LONDON: British employers added 257,000 staff to their payrolls in November, adding to signs that the labour market withstood the end of the government's furlough scheme, according to data published on Tuesday.
The Bank of England has said it needs to be sure that the expiry of the scheme at the end of September has not caused a jump in unemployment, before taking any decision to raise interest rates for the first time since the pandemic.
But the emergence of the Omicron variant of the coronavirus at the end of November has prompted investors to scale back their bets on a rate hike by the BoE as soon as Thursday, after its December policy meetings.
The payrolls data, provided by Britain's tax office, showed November's increase was the biggest since records began in 2014. But October's increase was slashed to 74,000 from an originally reported 160,000.
Separate official data showed the unemployment rate fell to 4.2% in the three months to October, as expected by economists polled by Reuters and down from 4.3% in the three months to September.
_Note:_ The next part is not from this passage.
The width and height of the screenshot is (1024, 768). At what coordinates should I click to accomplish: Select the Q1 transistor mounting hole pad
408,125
Employment rose by 149,000 in the August-October period, less than a predicted increase of 228,000 in the Reuters poll, while the number of unemployed fell by 127,000.
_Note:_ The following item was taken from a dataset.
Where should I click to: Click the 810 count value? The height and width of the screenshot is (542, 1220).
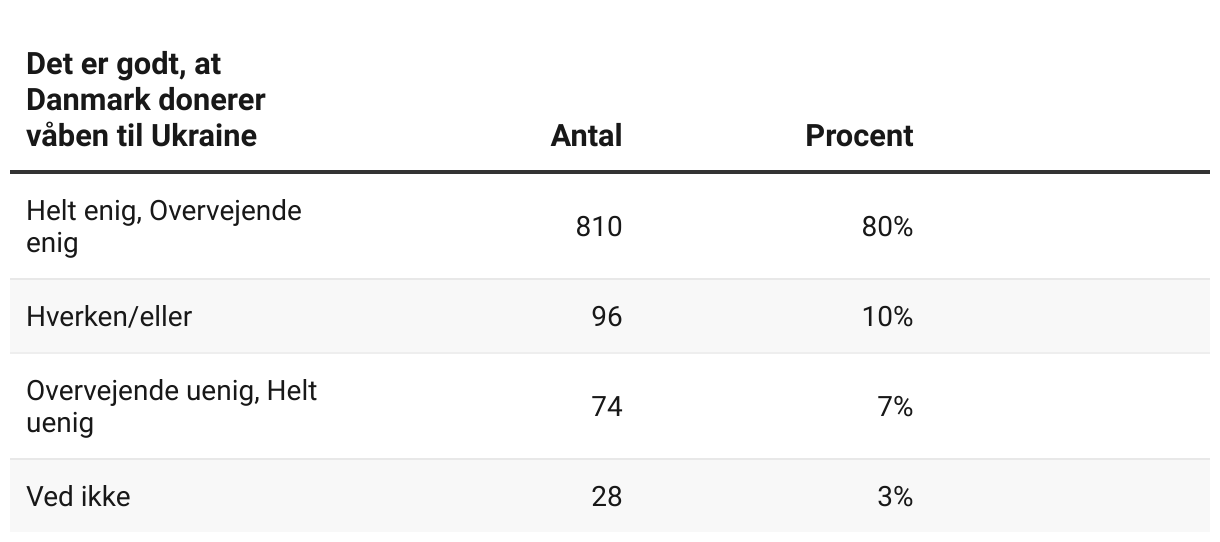[x=598, y=227]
The ONS said average weekly earnings were 4.9% higher than in the same three months of 2020, the smallest annual increase since March.
Excluding bonuses, earnings were 4.3% higher than a year earlier, the smallest rise since the three months to February.
The ONS said it was no longer estimating underlying pay growth excluding the impact of the furlough scheme and other pandemic-related factors which have distorted the data.